映画「バリー・リンドン」のDVDを五月の上旬に見ました。
スタンリー・キューブリックの1975年の作品です。三時間強の大作で、間に休憩時間が入ります。
いつの時期の作品か分かるようにするために、キューブリックの作品年表を以下に掲載します。
1955 - 現金に体を張れ
1955 - 非情の罠
1957 - 突撃
1960 - スパルタカス
1962 - ロリータ
1963 - 博士の異常な愛情
1968 - 2001年宇宙の旅
1971 - 時計じかけのオレンジ
1975 ★ バリー・リンドン
1980 - シャイニング
1987 - フルメタル・ジャケット
1999 - アイズ ワイド シャット
時期的には、「時計じかけのオレンジ」と、「シャイニング」の間ですね。
映画は、18世紀後半のヨーロッパを舞台にした、若者の立身出世とその後の転落を描いたものです。
普通に面白かったです。
キューブリックらしい狂気の物語を期待してみると肩透かしを食らうかもしれませんが、普通に見て楽しめる作品になっていました。

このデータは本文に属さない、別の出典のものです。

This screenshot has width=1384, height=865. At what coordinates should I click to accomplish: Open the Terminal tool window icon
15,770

さて、この映画を見て、最初に持った感想は、物語や登場人物に対するものではありません。
私がこの映画を見て、最初に驚いたのは、その映像美の素晴らしさです。
歴史物なので、戸外のシーンが多く出てくるのですが、そのシーンが全て、当時の絵画のように美しかったです。
構図も色味も空気感も、そのまま画面を切り取って枠を付けて飾れるほど高いクオリティーで、このレベルで絵を作るのは、写真でも難しいのに、よくもまあ、動画として撮ったなと驚嘆しました。

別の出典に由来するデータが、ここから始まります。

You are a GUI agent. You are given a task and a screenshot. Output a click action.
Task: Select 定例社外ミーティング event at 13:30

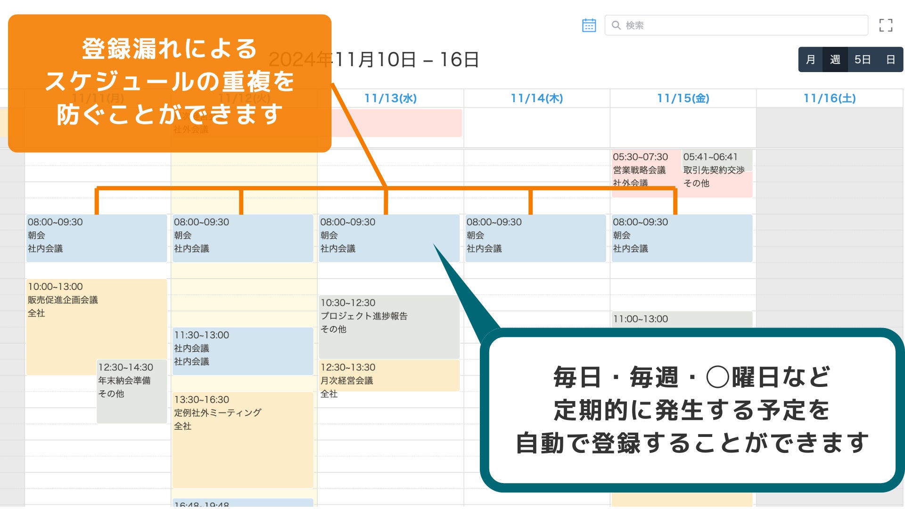pyautogui.click(x=242, y=438)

この驚きはとても大きく、頭を殴られたような気分でした。
「この景色で、この構図で、この光の当たり具合だったら、これぐらいの湿度を感じる色の強さが望ましいよな」といった、「絵を見る時の目」が、そのままフィルムに焼き付いています。
それぞれの絵に合わせて、きちんと空気感までコントロールしています。
凄いです。
特に序盤の画面でその衝撃が大きく、絵画の中で物語が進行していくようにしか見えませんでした。
これは、大画面で見たかったです。
テレビ画面のような小さな枠の中ではなく、映画館の大画面で、細部まできちんと見える形で、美術作品として観賞したかったです。
それぐらい、「絵」がよくできていました。
キューブリックと言えば、映像的こだわりに偏執狂的執着を見せる監督ですが、きっとこの作品も、いろいろとこだわりを持って作ったんだろうなと思いました。
そもそも、これだけの「絵になる景色」を集めるだけでも大変です。それも、絵画と違って、フィルムは光の誤魔化しが利きません。

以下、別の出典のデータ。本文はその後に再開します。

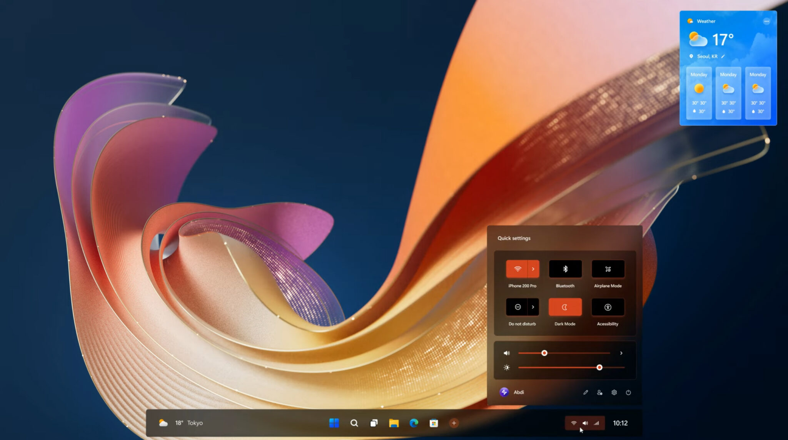Click the edit pencil icon near Abdi
788x440 pixels.
586,392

ベストショットを撮るために、待ち時間も長かったのではないかと思いました。
以下、粗筋です。(ネタバレあり。最後まで書いています)
第一幕:レイモンド・バリーが如何様にしてバリー・リンドンの暮しと称号をわがものとするに至ったか
アイルランド出身の主人公は、色恋沙汰で故郷を飛び出し、軍隊に入った。
彼はイギリス軍の一員として、大陸に派兵される。そこで友人の死を経験した彼は、脱走兵となる。
将校の服と身分証を盗んだ彼は、ヨーロッパを旅する。
しかし、将校としての知識不足から、立ち寄った友軍のプロシアの将校に正体を見破られてしまう。
彼はプロシア兵として働くことになり、そこで上官を助けて、軍から秘密警察に移ることになる。
主人公はそこで、一人の男の監視を命じられる。
その男は、上流階級の一員として振る舞い、貴族たちを手玉に取るギャンブラーだった。彼は、主人公と同郷の人物だった。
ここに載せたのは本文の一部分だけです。